_THE PROBLEM_
Give back, word for word, the lines in the listing below from the one holding "Task: Click Essayez" down to the one holding "Task: Click the Открыть button", both ends included.

[Start of section]

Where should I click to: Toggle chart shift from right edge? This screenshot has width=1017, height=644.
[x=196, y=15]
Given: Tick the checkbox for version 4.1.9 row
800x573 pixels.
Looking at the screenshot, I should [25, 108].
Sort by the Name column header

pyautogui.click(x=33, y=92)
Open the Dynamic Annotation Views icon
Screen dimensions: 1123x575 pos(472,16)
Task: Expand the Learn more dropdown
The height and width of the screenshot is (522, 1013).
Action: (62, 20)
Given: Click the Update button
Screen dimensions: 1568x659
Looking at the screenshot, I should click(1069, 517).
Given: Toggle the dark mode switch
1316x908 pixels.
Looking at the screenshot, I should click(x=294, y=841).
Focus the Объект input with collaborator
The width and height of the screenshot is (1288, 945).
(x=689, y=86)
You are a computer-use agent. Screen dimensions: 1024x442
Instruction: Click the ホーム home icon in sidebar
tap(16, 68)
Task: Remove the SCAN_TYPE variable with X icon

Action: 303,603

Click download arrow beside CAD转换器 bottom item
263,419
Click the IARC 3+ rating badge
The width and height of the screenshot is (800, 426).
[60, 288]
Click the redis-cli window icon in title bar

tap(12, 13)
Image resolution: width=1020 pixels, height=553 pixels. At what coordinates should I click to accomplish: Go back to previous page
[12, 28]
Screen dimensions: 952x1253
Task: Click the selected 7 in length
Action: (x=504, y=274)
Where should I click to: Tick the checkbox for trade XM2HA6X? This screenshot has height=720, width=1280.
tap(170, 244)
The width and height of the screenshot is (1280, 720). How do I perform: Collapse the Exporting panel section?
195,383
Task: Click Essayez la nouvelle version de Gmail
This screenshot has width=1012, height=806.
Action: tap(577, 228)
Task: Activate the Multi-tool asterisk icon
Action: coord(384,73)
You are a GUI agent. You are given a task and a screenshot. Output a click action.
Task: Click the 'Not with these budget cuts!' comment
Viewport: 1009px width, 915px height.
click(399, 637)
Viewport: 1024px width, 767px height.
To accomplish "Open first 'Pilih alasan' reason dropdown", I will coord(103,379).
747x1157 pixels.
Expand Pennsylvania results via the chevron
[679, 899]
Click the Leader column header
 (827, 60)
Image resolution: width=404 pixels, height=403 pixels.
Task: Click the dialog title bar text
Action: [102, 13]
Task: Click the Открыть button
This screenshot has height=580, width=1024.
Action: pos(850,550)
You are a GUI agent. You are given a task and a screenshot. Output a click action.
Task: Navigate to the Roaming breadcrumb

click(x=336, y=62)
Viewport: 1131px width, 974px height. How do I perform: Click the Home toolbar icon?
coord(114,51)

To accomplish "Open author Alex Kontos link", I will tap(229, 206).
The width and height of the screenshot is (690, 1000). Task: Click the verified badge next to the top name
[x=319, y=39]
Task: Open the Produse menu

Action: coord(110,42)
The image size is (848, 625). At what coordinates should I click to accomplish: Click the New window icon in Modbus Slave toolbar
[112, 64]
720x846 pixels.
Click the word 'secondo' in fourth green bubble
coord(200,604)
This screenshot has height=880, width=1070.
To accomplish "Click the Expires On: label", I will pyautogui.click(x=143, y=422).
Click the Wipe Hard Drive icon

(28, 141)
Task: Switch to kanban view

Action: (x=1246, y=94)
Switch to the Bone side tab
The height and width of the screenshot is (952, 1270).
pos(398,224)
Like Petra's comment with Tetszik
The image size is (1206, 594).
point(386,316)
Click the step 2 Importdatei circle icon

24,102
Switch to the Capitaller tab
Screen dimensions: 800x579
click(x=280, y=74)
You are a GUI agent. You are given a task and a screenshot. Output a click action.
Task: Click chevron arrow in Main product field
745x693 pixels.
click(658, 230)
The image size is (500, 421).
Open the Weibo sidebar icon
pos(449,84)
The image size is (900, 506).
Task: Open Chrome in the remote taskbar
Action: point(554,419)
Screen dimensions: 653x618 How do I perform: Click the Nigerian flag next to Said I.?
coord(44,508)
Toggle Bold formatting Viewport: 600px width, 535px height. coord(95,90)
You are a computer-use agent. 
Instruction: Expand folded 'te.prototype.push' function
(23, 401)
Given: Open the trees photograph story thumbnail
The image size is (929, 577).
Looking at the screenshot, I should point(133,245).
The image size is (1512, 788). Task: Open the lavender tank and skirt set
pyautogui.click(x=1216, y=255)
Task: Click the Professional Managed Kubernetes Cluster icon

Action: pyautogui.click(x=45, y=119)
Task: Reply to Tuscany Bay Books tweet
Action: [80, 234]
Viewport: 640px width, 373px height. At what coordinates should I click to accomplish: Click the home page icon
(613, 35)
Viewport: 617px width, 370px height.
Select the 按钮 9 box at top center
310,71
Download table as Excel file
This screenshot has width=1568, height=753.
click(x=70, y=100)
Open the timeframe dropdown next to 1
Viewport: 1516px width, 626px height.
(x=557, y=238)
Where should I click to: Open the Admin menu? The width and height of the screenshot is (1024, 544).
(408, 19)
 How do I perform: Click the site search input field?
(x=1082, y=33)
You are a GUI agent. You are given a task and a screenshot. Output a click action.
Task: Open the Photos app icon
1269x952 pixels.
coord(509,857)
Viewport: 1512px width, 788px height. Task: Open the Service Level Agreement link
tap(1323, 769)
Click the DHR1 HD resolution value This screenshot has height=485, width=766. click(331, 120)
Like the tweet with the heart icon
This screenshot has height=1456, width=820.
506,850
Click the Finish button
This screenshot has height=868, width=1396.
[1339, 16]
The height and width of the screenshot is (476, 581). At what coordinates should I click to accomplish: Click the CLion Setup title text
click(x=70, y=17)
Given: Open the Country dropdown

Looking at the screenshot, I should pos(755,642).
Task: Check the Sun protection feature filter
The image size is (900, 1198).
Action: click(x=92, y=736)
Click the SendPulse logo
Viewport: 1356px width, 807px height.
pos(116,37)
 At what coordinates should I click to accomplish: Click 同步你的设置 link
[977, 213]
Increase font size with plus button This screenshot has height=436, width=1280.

[End of section]

_EXERCISE OUTPUT_
Task: Click Essayez la nouvelle version de Gmail
This screenshot has width=1012, height=806.
Action: tap(577, 228)
Task: Activate the Multi-tool asterisk icon
Action: coord(384,73)
You are a GUI agent. You are given a task and a screenshot. Output a click action.
Task: Click the 'Not with these budget cuts!' comment
Viewport: 1009px width, 915px height.
click(399, 637)
Viewport: 1024px width, 767px height.
To accomplish "Open first 'Pilih alasan' reason dropdown", I will coord(103,379).
747x1157 pixels.
Expand Pennsylvania results via the chevron
[679, 899]
Click the Leader column header
 (827, 60)
Image resolution: width=404 pixels, height=403 pixels.
Task: Click the dialog title bar text
Action: [102, 13]
Task: Click the Открыть button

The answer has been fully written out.